House Republicans on Wednesday offered little hope of a “Kumbaya” moment over infrastructure during a markup of the five-year, $547 billion surface transportation bill, blasting the Democratic measure as a partisan “waste of time.”

Their complaints came less than 24 hours after bipartisan infrastructure talks between President Joe Biden and six Senate Republicans collapsed and provided yet another blow to his stated quest to seek a bipartisan deal on his $2 trillion-plus public works plan. 

“The reality is you all have your mind made up, and you’re probably going to push this partisan bill through and push it out of the committee and vote it off the floor and send it off to the Senate, where hopefully something better will happen,” Rep. Bruce Westerman, R-Ark., said during the first day of what promises to be a multiday markup of the 1,383-page measure in the House Transportation and Infrastructure Committee.

“This is just shocking,” said Rep. Nancy Mace, R-S.C. “It sounds like, if you’re a Democrat, you get whatever you want, and if you’re a Republican, you don’t.”

She called the process “an entire waste of time,” and criticized the environmental provisions in the bill as spending billions on fighting climate change rather than focusing on traditional infrastructure. 

Democrats have expressed hope that at least parts of Biden’s larger public works proposal can pass through a bipartisan, regular-order process, but while a $312.4 billion bill was unanimously approved by the Senate Environment and Public Works Committee on May 26, there was little hope that the House would repeat that moment of bipartisan cooperation with its bill.

Instead, GOP complaints over the House bill, which Democrats hope will become a cornerstone of the larger Biden infrastructure plan, echoed concerns they expressed over a $494 billion highway bill that passed the House last year but never advanced in the Senate. 

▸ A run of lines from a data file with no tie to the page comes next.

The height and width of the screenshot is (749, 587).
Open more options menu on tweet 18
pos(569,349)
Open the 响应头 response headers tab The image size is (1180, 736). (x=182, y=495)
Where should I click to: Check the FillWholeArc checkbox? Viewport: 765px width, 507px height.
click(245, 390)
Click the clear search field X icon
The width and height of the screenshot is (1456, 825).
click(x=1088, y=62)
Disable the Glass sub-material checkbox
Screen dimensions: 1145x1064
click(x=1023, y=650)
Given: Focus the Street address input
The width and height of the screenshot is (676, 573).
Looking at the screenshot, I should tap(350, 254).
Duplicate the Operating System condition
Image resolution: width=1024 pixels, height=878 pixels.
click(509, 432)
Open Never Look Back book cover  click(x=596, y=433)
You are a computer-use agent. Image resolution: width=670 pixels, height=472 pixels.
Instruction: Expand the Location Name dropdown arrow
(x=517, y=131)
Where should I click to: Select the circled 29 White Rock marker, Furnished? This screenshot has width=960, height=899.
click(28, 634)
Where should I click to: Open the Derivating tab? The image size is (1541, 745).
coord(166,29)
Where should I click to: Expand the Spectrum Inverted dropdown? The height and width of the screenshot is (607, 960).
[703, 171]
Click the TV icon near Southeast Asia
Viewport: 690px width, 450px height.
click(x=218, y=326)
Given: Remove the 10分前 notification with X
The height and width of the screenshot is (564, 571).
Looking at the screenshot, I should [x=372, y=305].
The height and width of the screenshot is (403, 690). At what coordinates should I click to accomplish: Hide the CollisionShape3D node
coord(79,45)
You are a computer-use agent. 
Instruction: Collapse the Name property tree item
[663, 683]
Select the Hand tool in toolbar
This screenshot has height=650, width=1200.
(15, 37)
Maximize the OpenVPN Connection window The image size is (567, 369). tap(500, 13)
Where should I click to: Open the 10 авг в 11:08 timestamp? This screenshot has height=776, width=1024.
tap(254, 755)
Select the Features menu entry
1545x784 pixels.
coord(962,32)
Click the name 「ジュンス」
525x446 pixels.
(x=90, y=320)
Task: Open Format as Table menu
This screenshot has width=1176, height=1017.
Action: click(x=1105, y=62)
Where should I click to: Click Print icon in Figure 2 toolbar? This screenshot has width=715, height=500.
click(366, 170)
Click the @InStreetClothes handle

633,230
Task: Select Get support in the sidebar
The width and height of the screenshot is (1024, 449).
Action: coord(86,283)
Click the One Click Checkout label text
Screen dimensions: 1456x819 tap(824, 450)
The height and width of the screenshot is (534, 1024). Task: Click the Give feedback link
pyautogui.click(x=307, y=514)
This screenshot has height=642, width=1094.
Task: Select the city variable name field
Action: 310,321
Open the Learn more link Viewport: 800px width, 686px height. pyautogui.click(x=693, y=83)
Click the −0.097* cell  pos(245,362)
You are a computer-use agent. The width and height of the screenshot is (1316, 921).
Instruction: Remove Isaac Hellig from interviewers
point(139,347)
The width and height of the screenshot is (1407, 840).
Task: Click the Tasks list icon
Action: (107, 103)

Even as the committee met to debate the highway bill, a second bipartisan group, which includes Sens. Bill Cassidy, R-La., Rob Portman, R-Ohio, Joe Manchin III, D-W.Va., and Kyrsten Sinema, D-Ariz., continues to work to find its own compromise on a larger package. Meanwhile, the 58-member bipartisan House Problem Solvers Caucus this week released its own $1.25 trillion infrastructure spending framework, including $761.8 billion in new spending over eight years, in an effort to salvage negotiations.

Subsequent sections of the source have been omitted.